Поминки или трапезы за усопших. У мандеев есть еще два вида ритуальных поминальных трапез: лофани (от лауфа – «общение») и зидка брикха («святое жертвоприношение»). Они проводятся неоднократно родственниками после смерти мандея. Первая может быть приготовлена без священника, тогда как вторая, развившаяся из ритуальной раздачи милостыни, обязательно совершается и освящается священнослужителем, имея несколько своих разновидностей.
Рушма – нанесение знамения на лоб. После крещения верующий знаменует свой лоб, проводя пальцами правой руки трижды справа налево над переносицей. Однако этот знак не имеет ничего общего с крестным знамением.
Хабшаба – воскресенье: у мандеев праздничный день недели (хад бешабба). Существует предположение, что он заимствован мандеями у христиан, хотя достаточная ясность в этом вопросе отсутствует.

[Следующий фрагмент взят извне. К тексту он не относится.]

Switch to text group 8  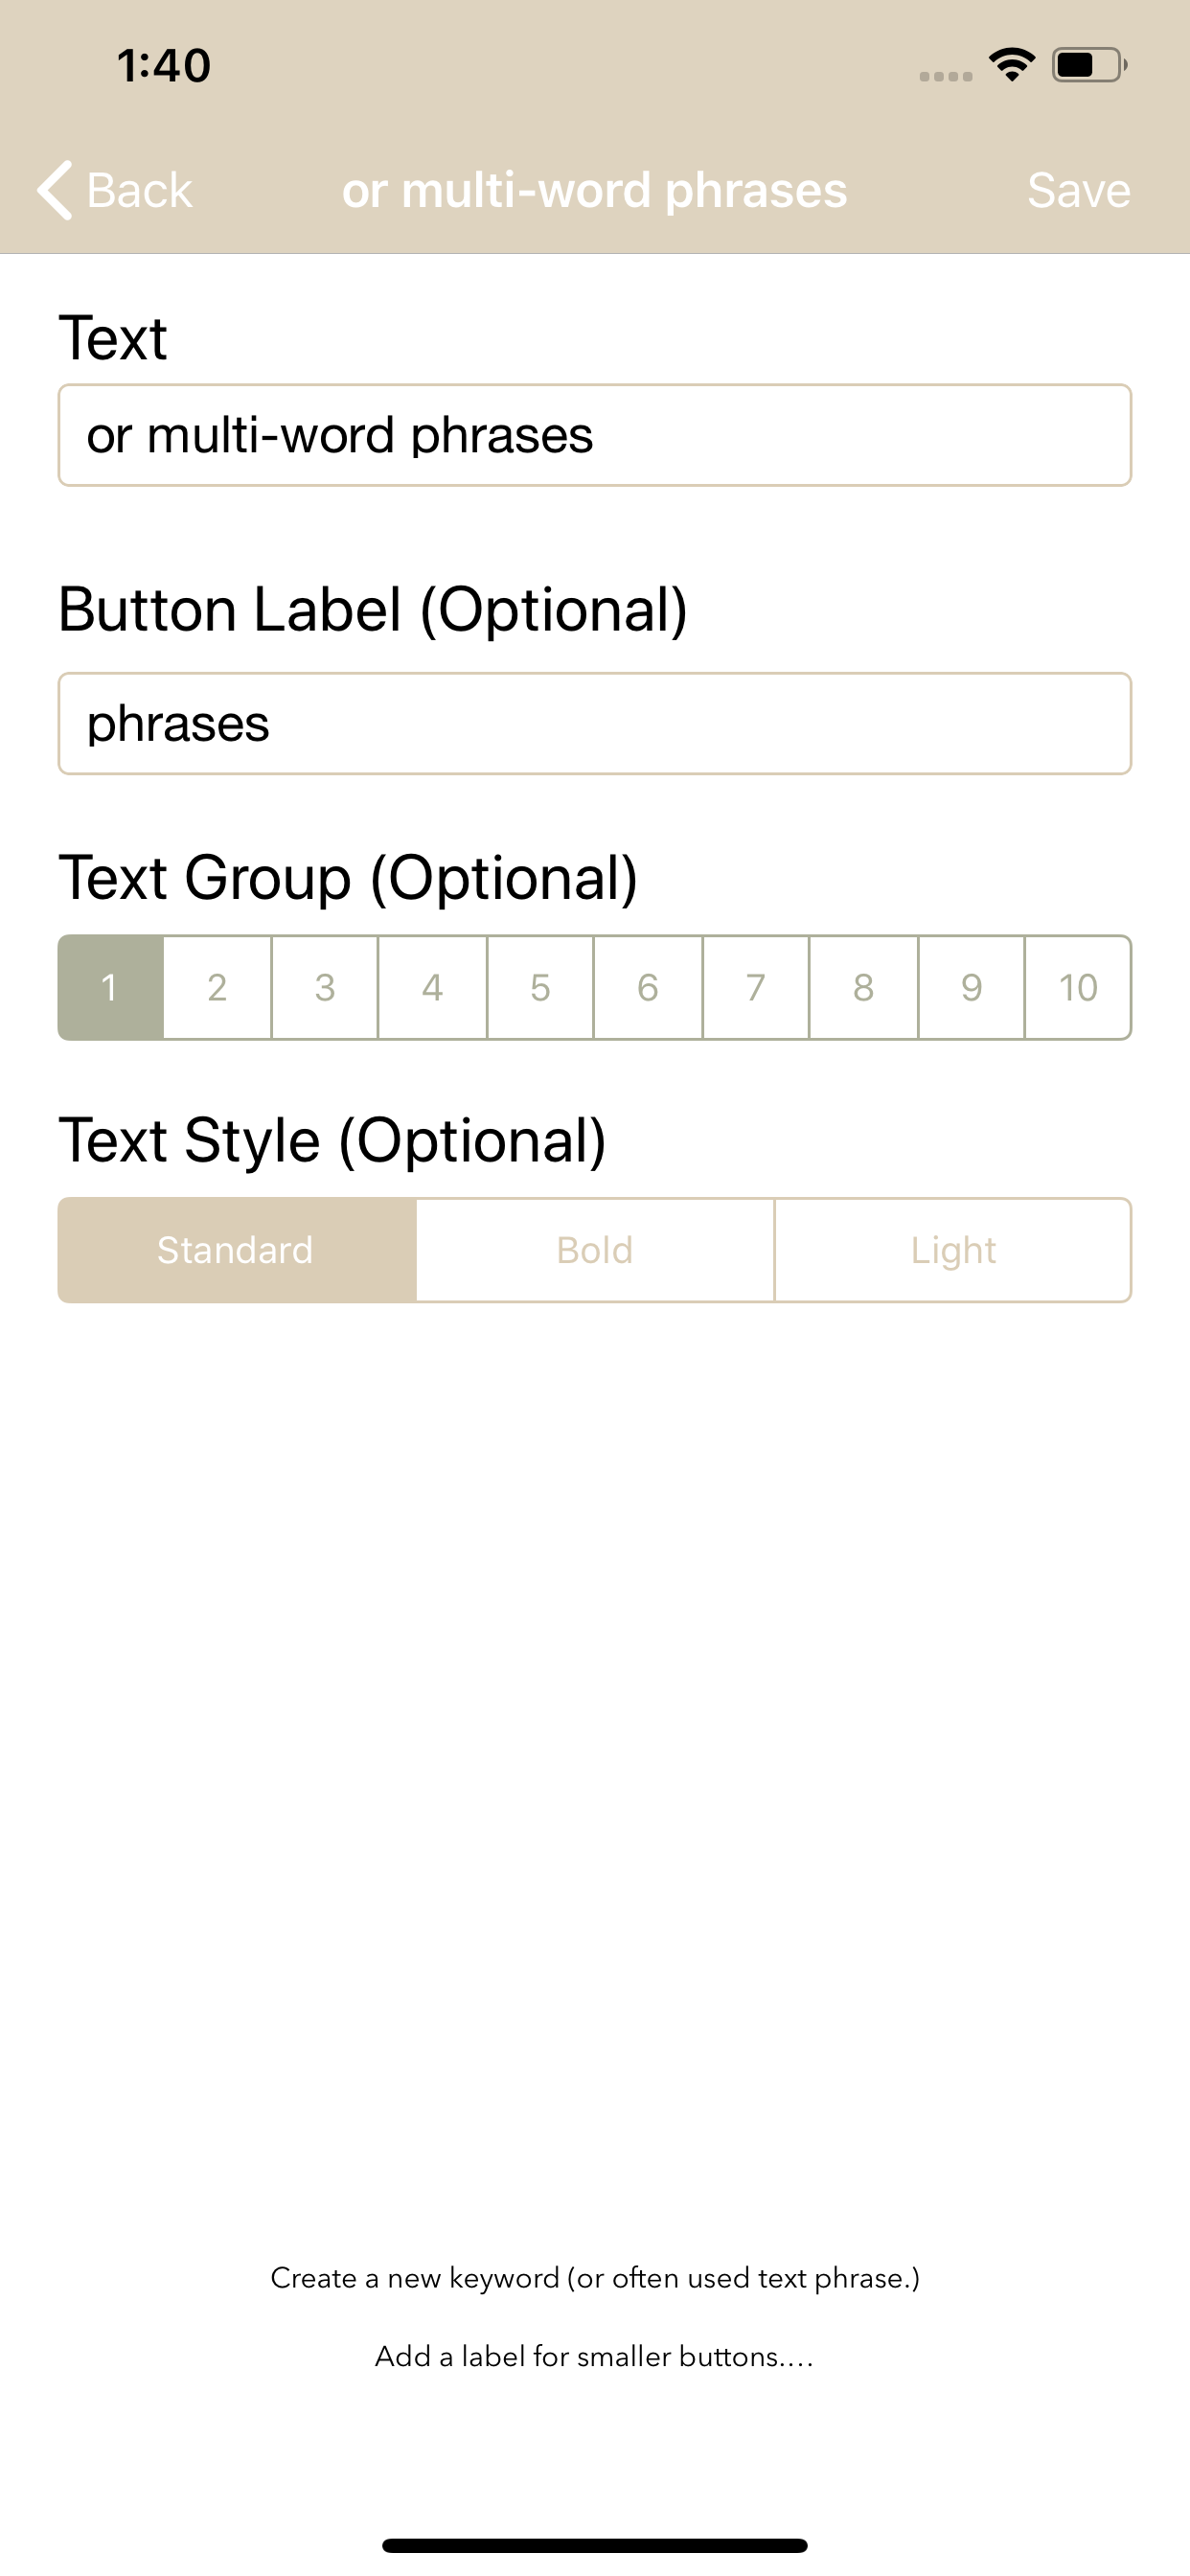864,988
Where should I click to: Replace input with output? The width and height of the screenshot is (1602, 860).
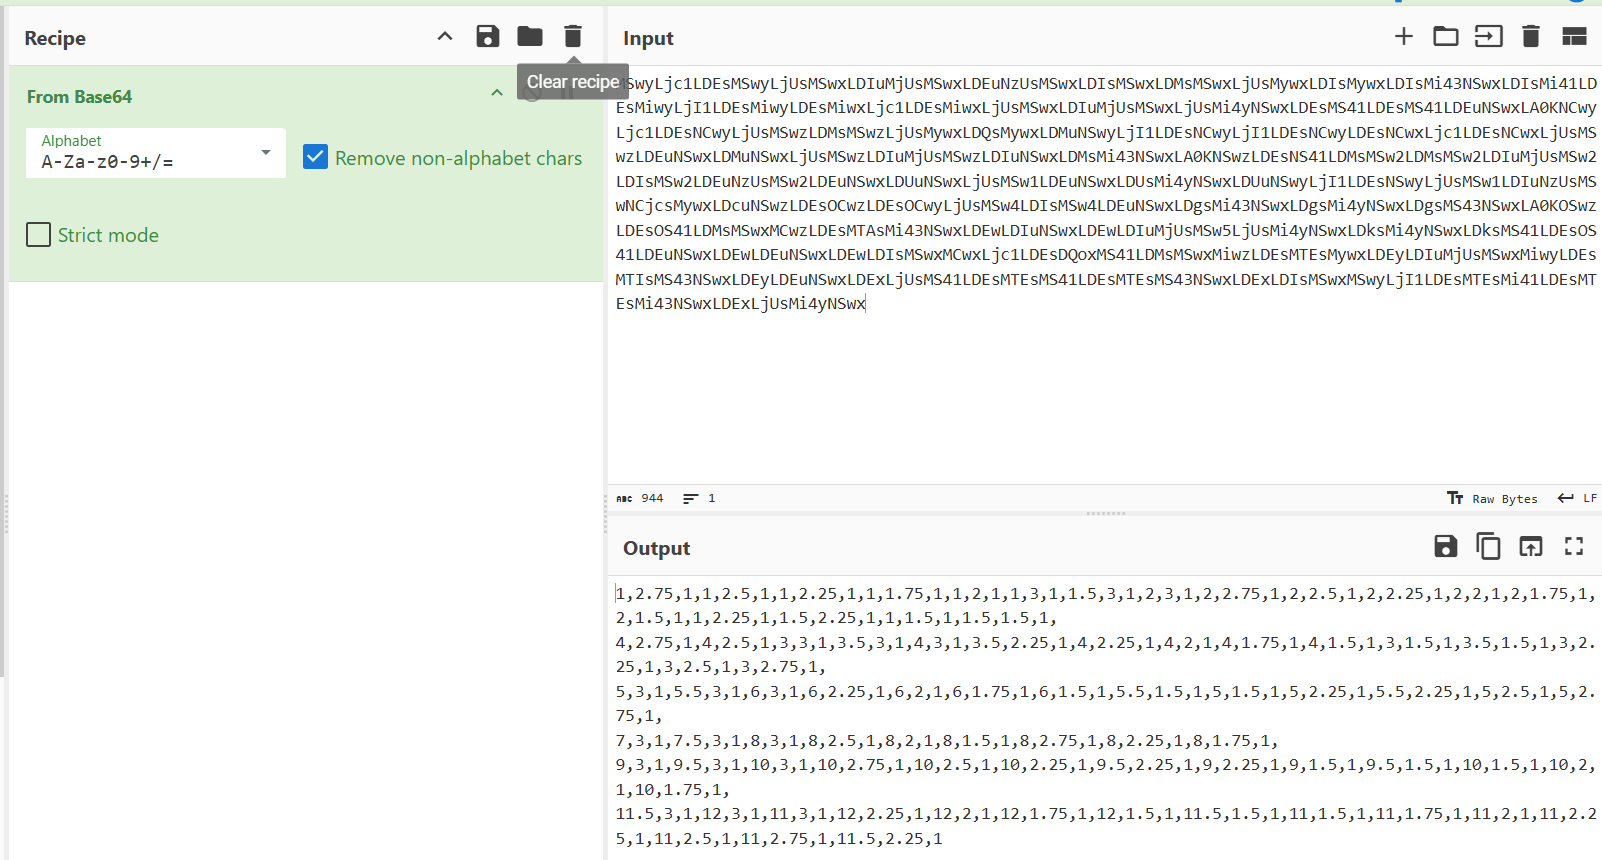click(x=1530, y=546)
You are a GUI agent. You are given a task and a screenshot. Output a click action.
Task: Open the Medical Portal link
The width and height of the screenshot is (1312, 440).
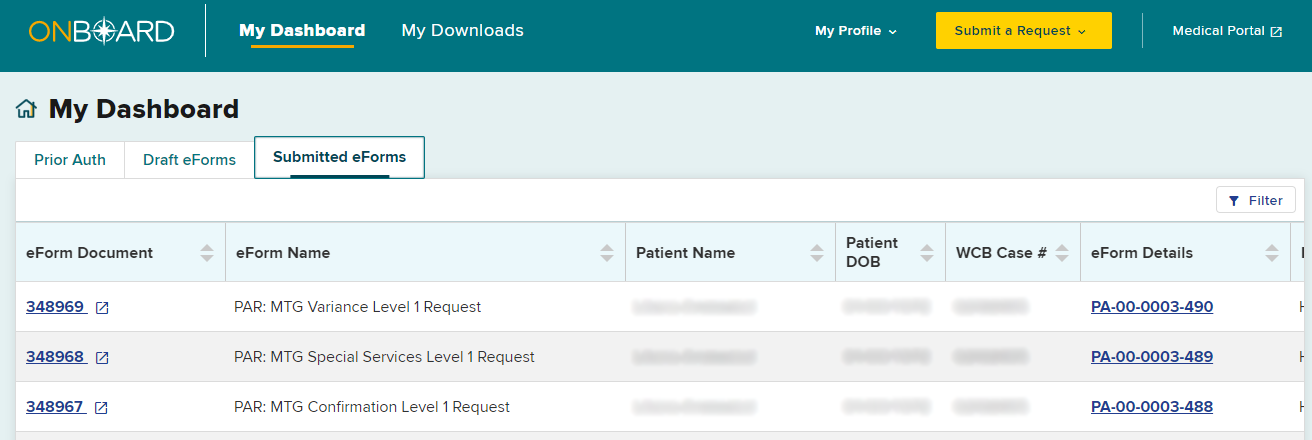coord(1227,31)
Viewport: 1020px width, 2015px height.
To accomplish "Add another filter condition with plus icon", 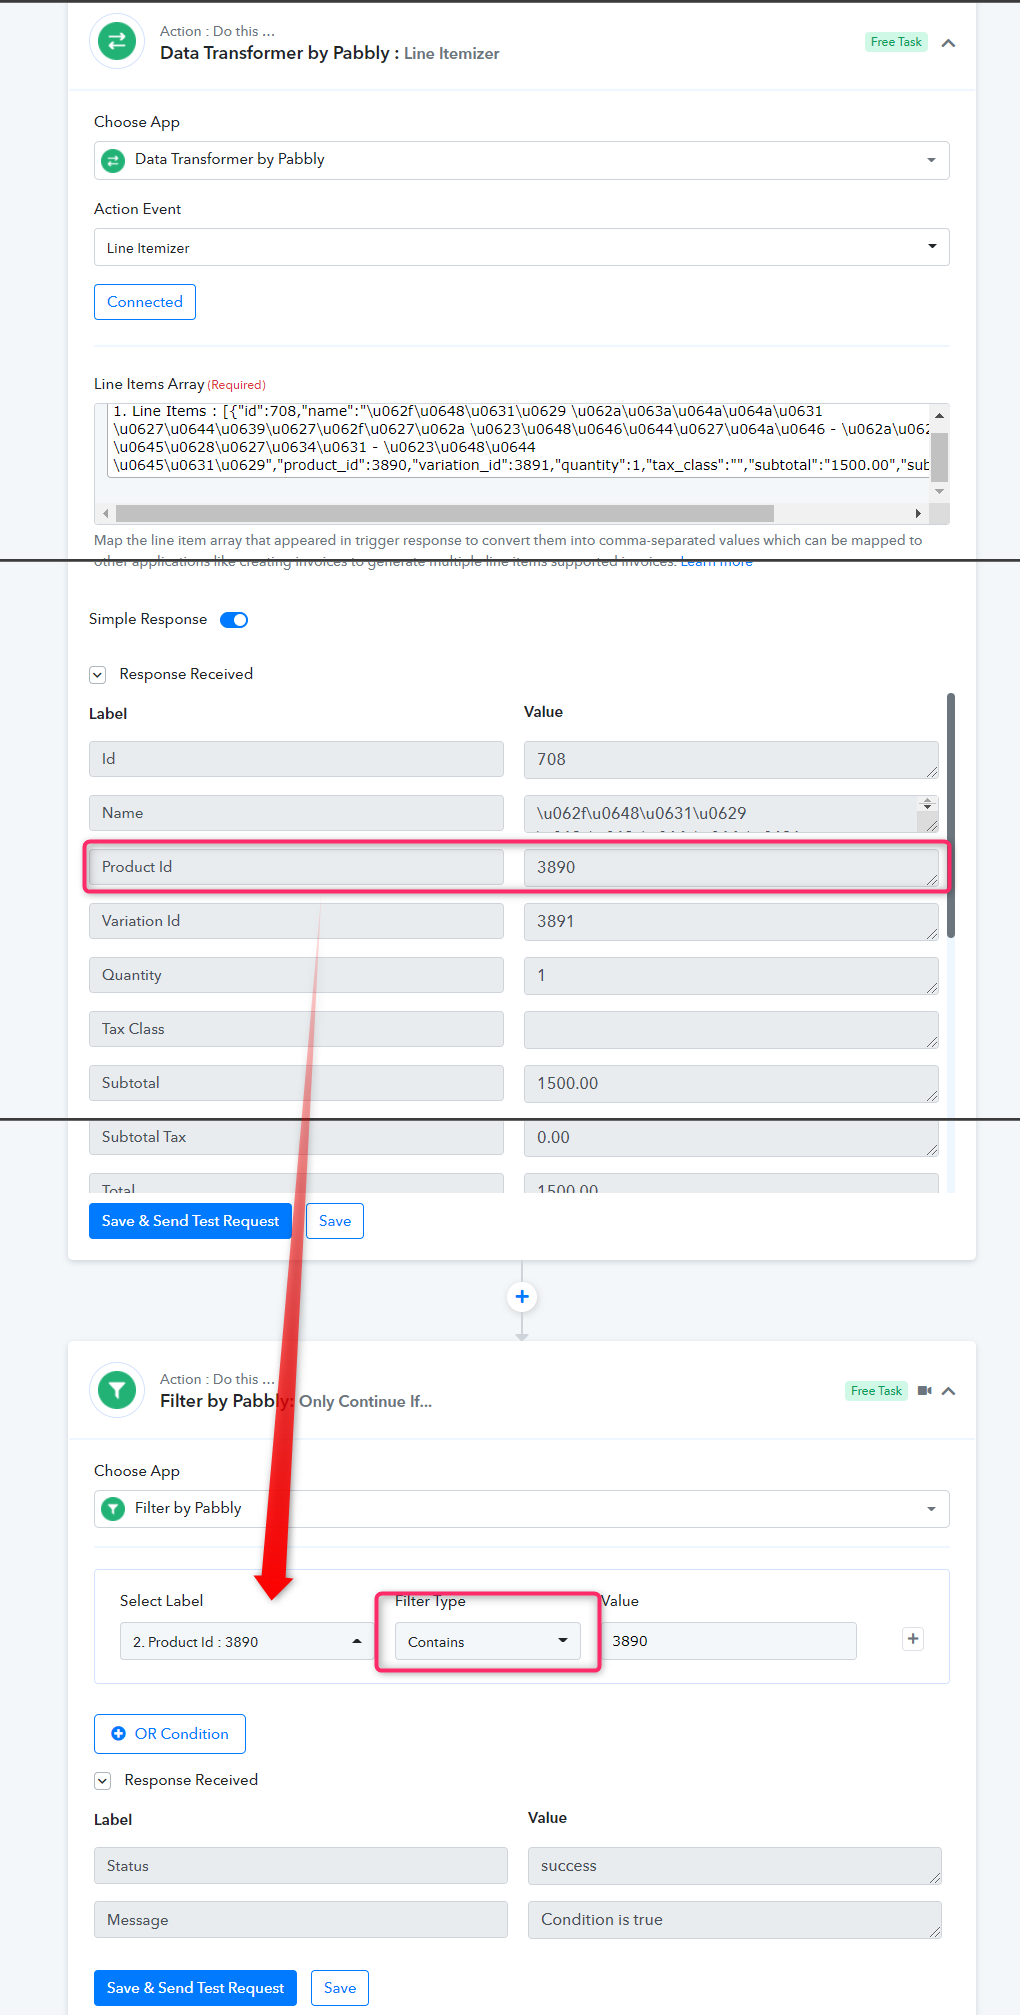I will [913, 1638].
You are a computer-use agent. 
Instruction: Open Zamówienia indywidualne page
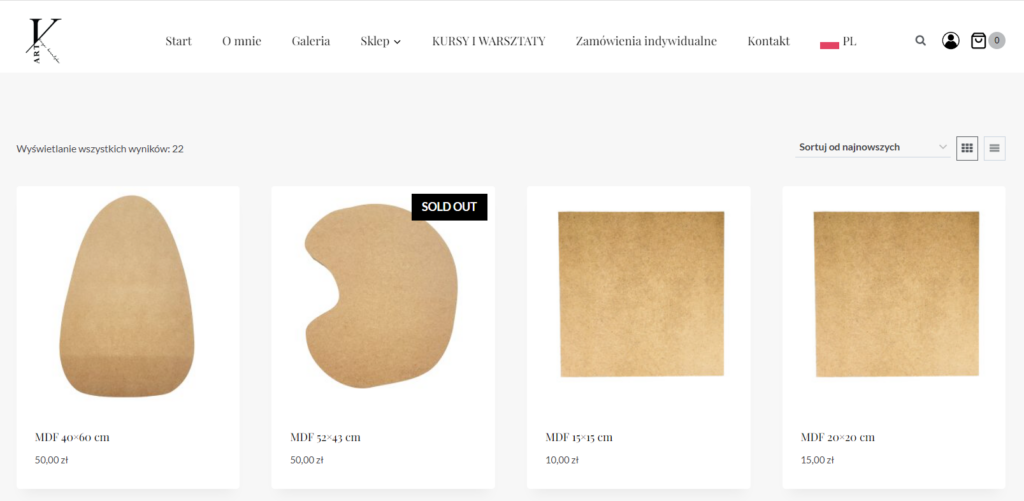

Драбша – крест или хоругвь Света: массивный деревянный мандейский крест, декорированный белой шелковой епитрахилью, уложенной на горизонтальной перекладине. Его украшают гирляндой мирта, символа вечной свежести и возрождения; под перекрестьем находится скрытый от глаз кусок золотой проволоки, называемой аран драбши, свернутый «письмом» и скрепляющий семь веточек мирта. Этот крест может заставить подумать о христианском происхождении, хотя здесь мы, вероятнее всего, имеем дело с общим символом как христиан, так и мандеев, восходящим к ессеям. Во всяком случае, значение креста у мандеев совершенно иное, нежели у христиан: оно связано и с периодическим обрядом крещения (заключающем в себе и причастие Мира Света), и оборот ночного неба в северном полушарии вокруг Полярной звезды или солнца. В определенном смысле мандейский крест тождествен индоарийской свастике, являвшейся не только солярным знаком, но и символом Гипербореи, легендарной северной прародины индоевропейских народов (изображения свастики присутствуют и в украшениях палестинских синагог первых веков от Рождества Христова).
Помазание или последнее помазание: елей служит в качестве лечебного средства не только против зла и демонов, но и для подтверждения «исцеления» покойного. Так, до краев наполняется небольшой флакон маслом и опечатывается ритуальной печатью священника. Этот флакон, именуемый ингиртой или «письмом», помогает покойному достичь Мира Света. Всякий раз после крещения одинаково совершается помазание елеем чела. Наряду с этим, существует еще «царское» помазание для церемонии рукоположения священника.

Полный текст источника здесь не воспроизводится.